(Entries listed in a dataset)
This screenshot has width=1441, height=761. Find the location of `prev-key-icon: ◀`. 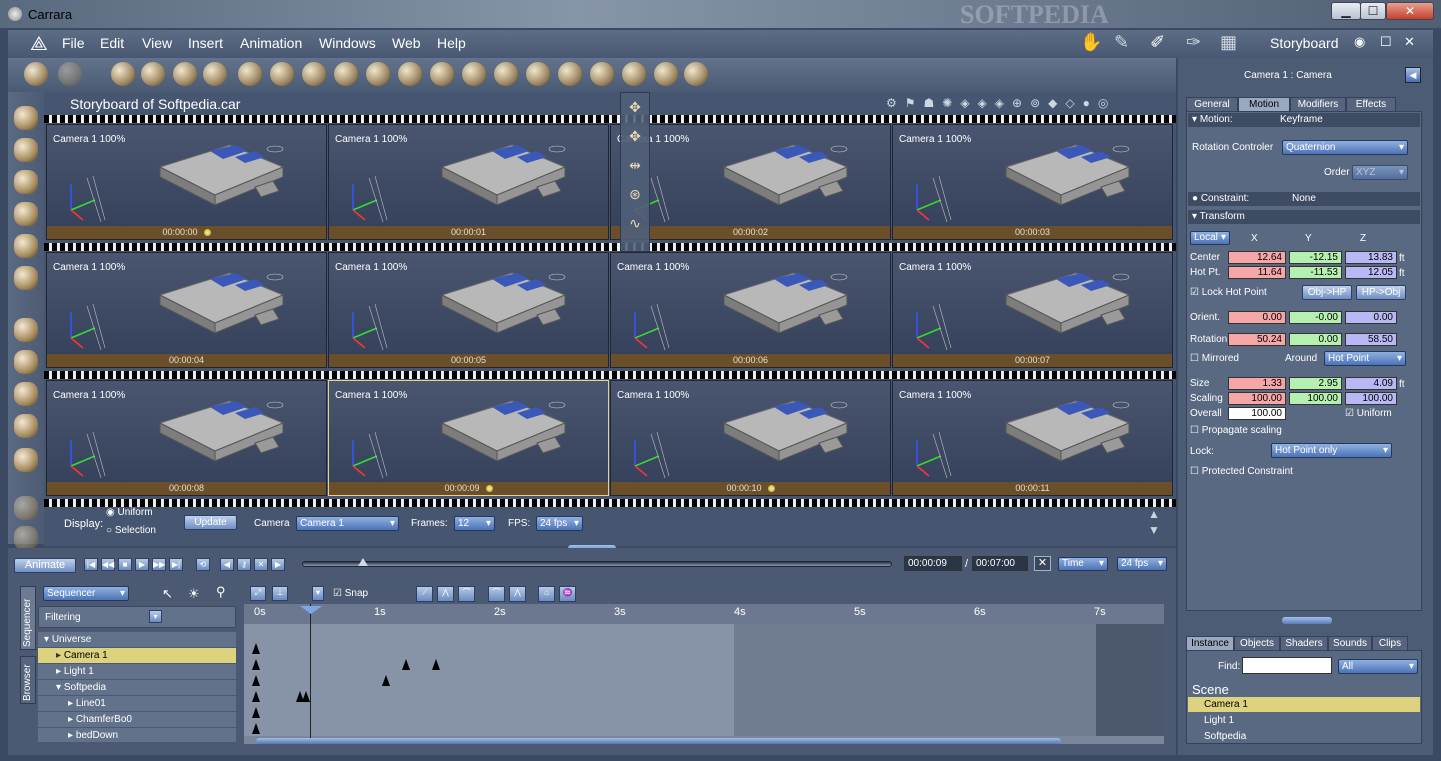

prev-key-icon: ◀ is located at coordinates (227, 564).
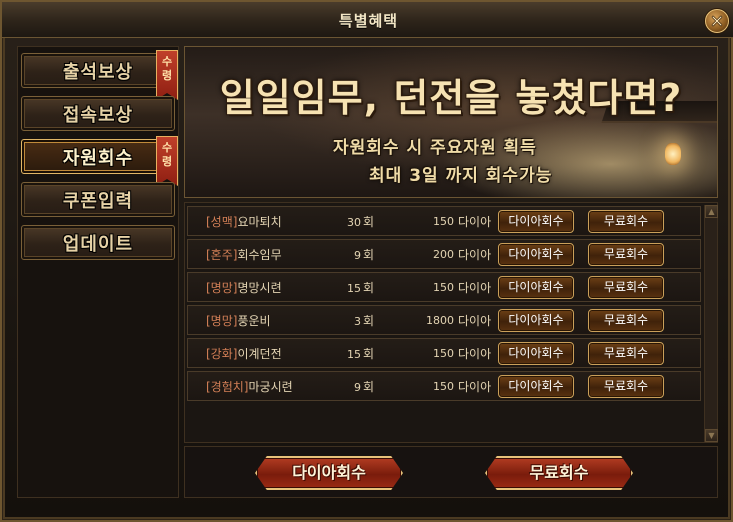  Describe the element at coordinates (222, 254) in the screenshot. I see `mission-category: [혼주]` at that location.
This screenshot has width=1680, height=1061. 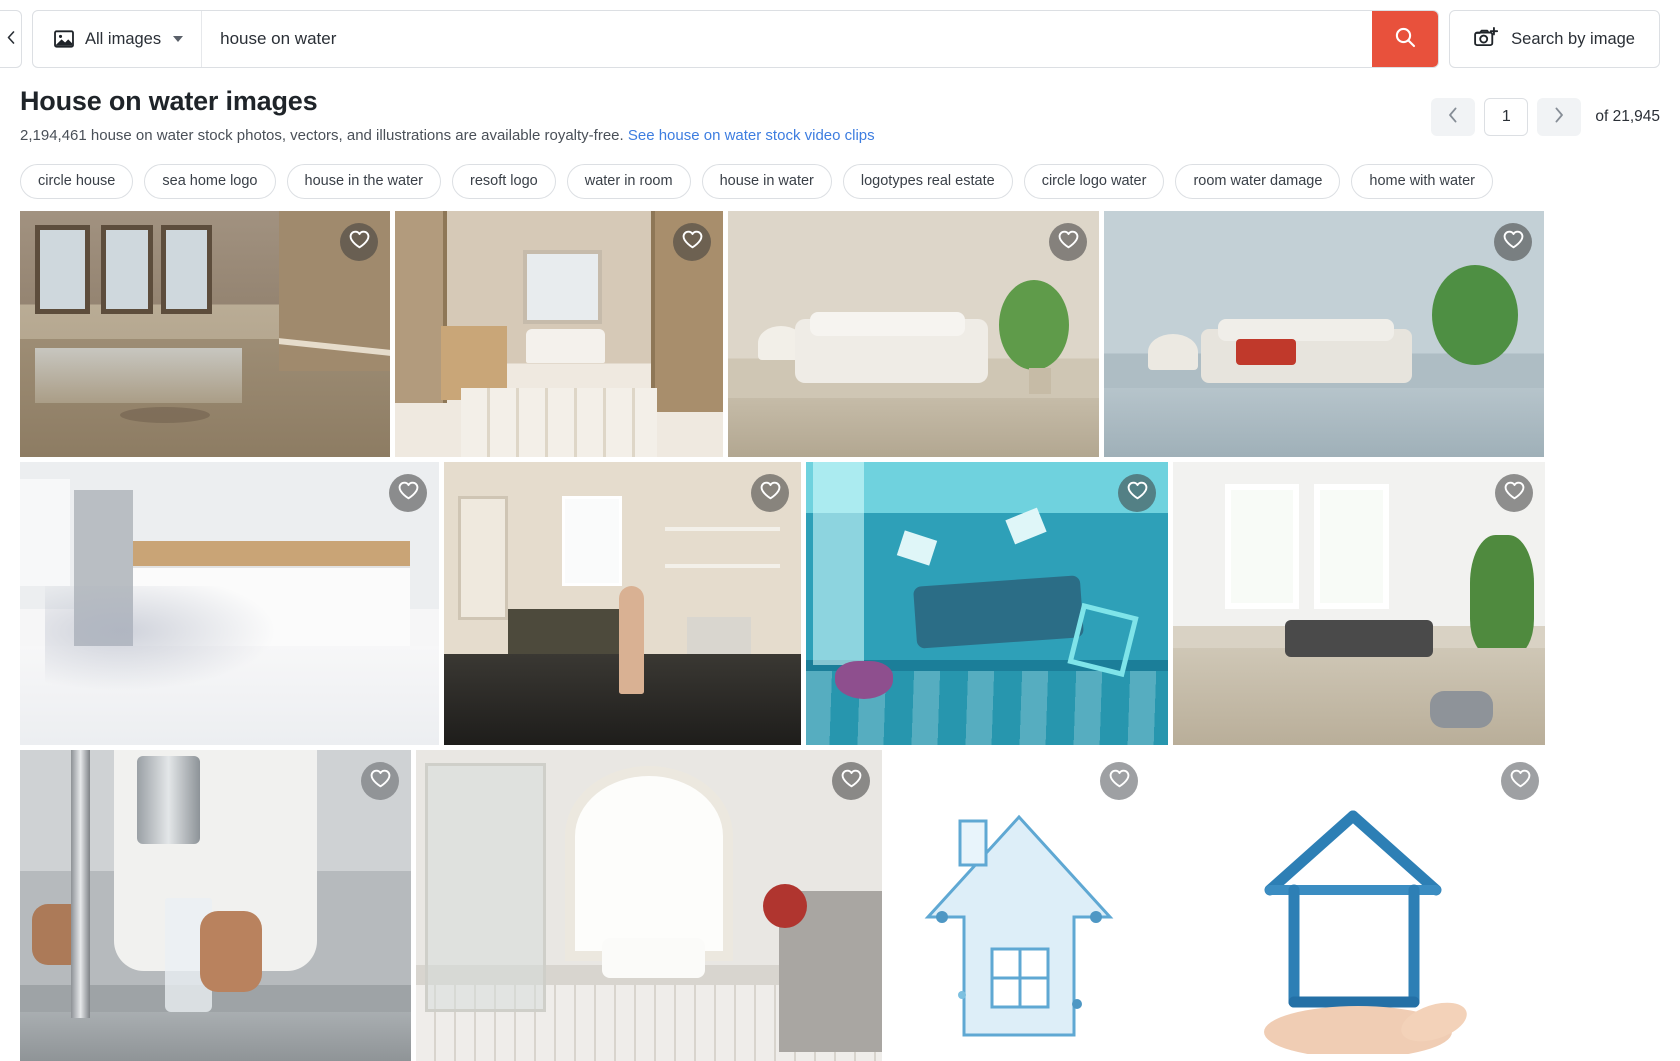 I want to click on pagination-prev-button, so click(x=1454, y=117).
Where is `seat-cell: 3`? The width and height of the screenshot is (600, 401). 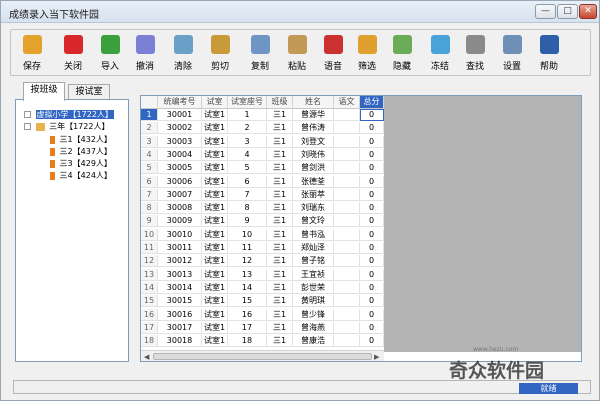 seat-cell: 3 is located at coordinates (248, 142).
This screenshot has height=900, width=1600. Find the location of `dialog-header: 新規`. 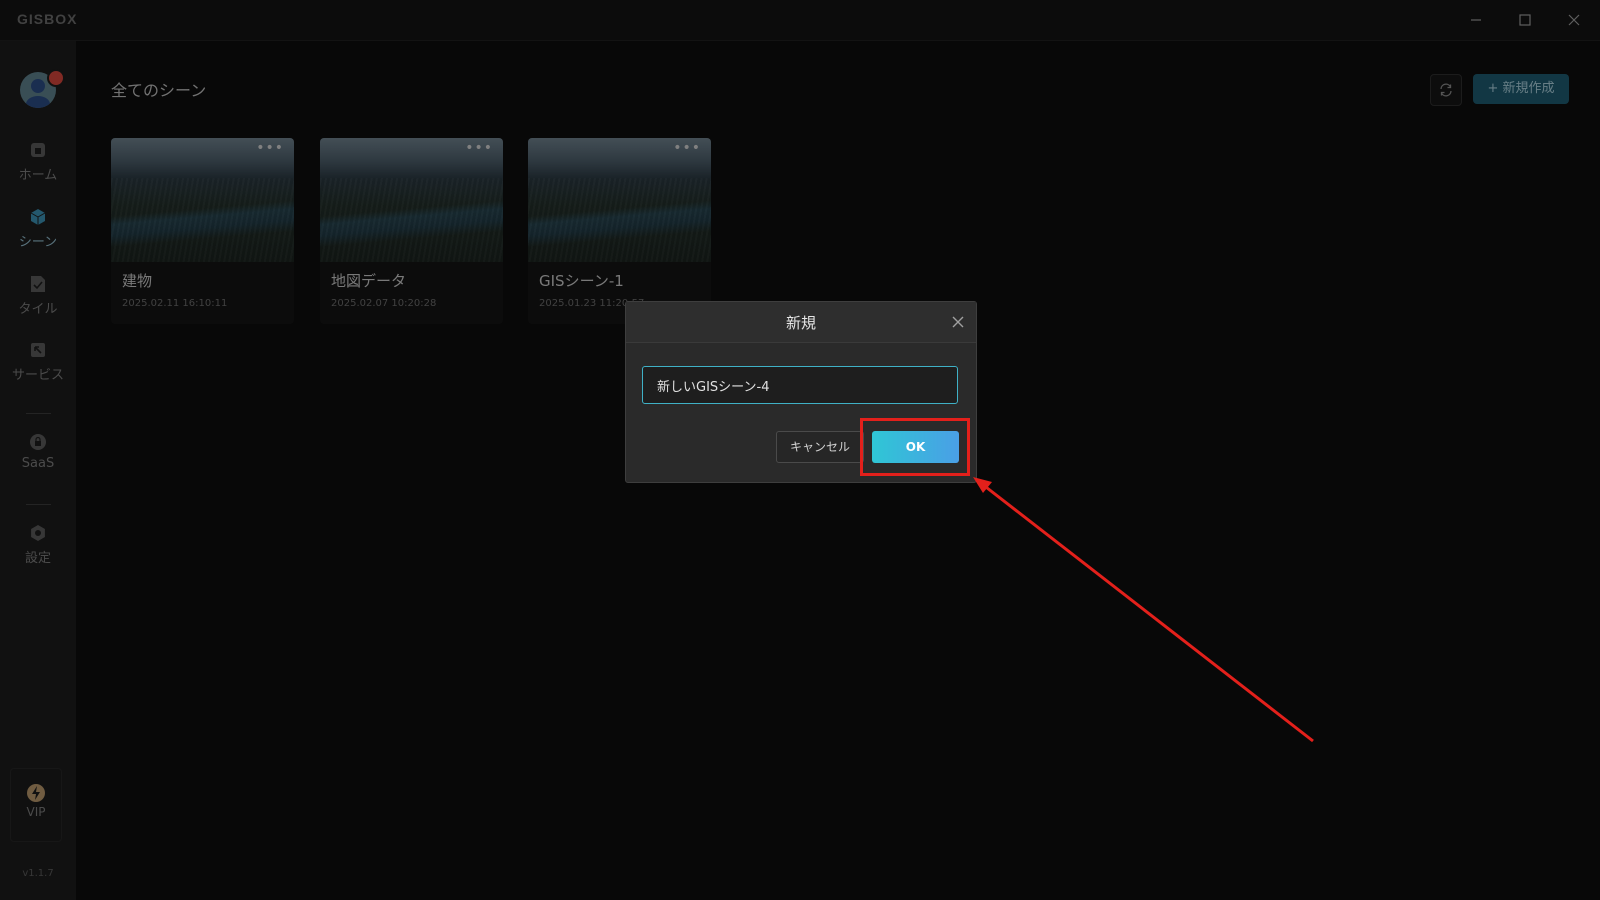

dialog-header: 新規 is located at coordinates (801, 322).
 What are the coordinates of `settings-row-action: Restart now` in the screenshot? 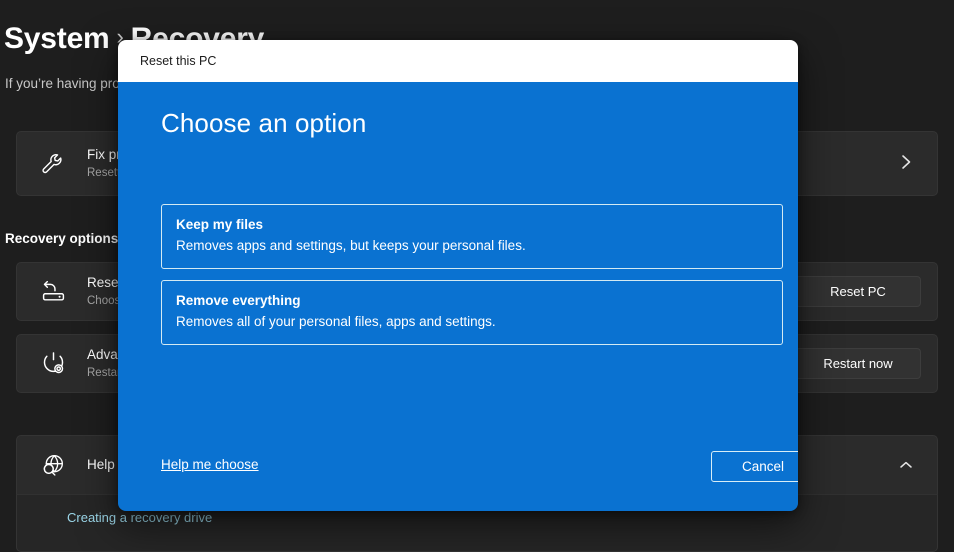 It's located at (858, 364).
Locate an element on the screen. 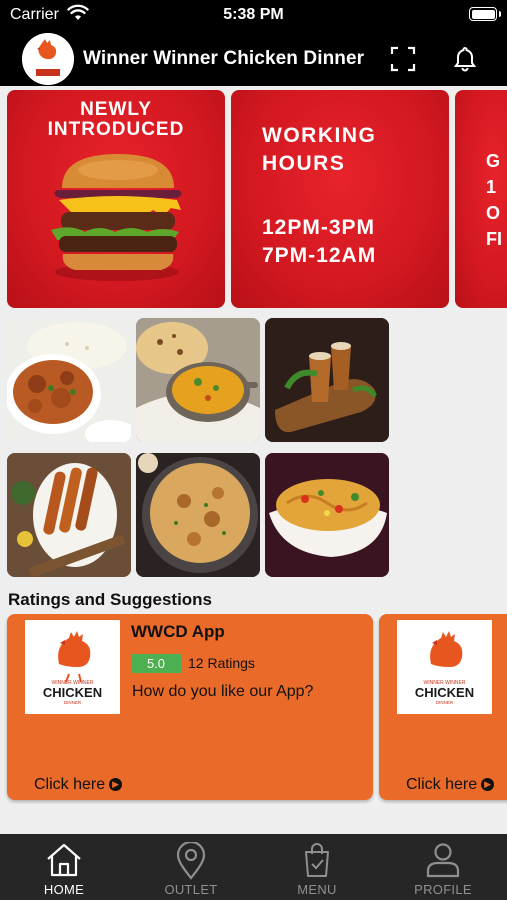 This screenshot has height=900, width=507. bottom-tab-bar: HOME OUTLET MENU PROFILE is located at coordinates (254, 867).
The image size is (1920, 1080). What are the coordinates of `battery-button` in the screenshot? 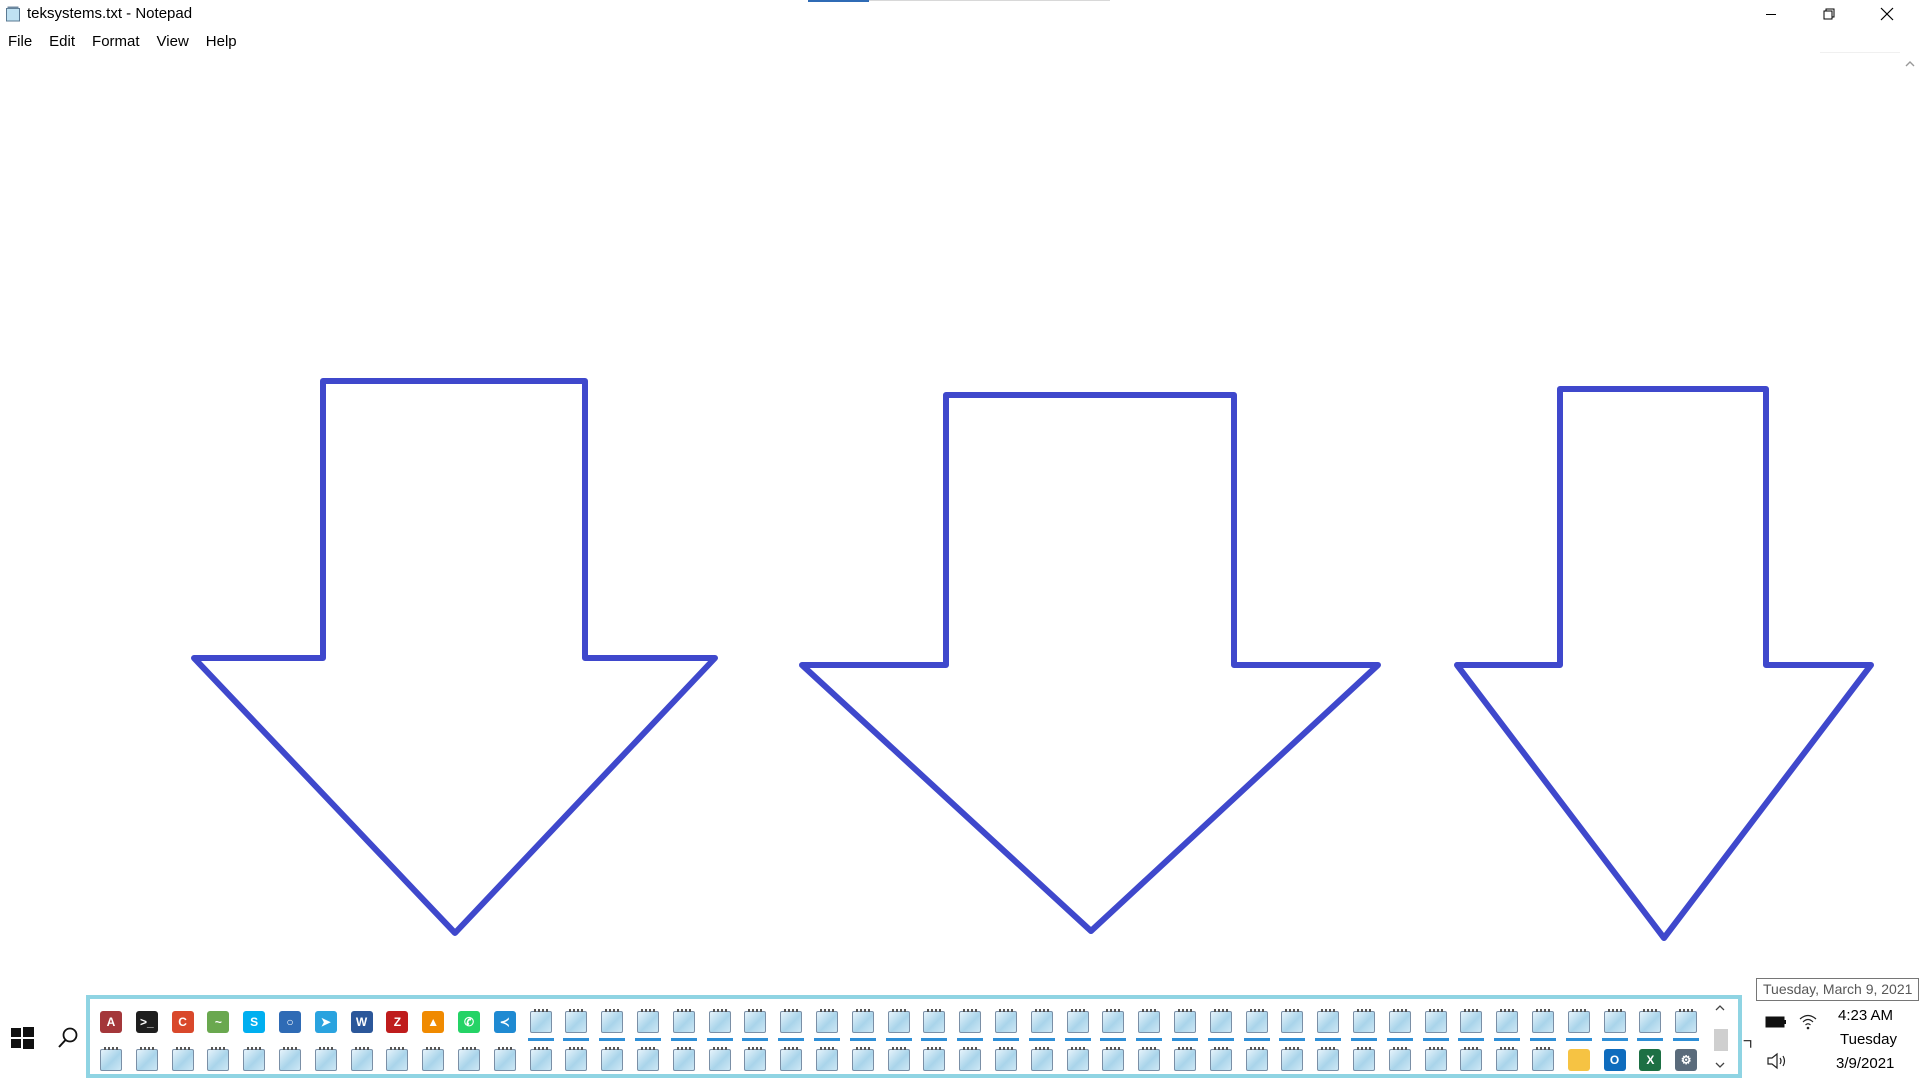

ABOUT THIS TASK: Please copy out the entries again, from the start of the entries through the line containing "Describe the element", and leave out the pictures.

ANSWER BOX:
This screenshot has width=1441, height=761. Find the location of `prev-key-icon: ◀`. 

prev-key-icon: ◀ is located at coordinates (227, 564).
  Describe the element at coordinates (222, 254) in the screenshot. I see `mission-category: [혼주]` at that location.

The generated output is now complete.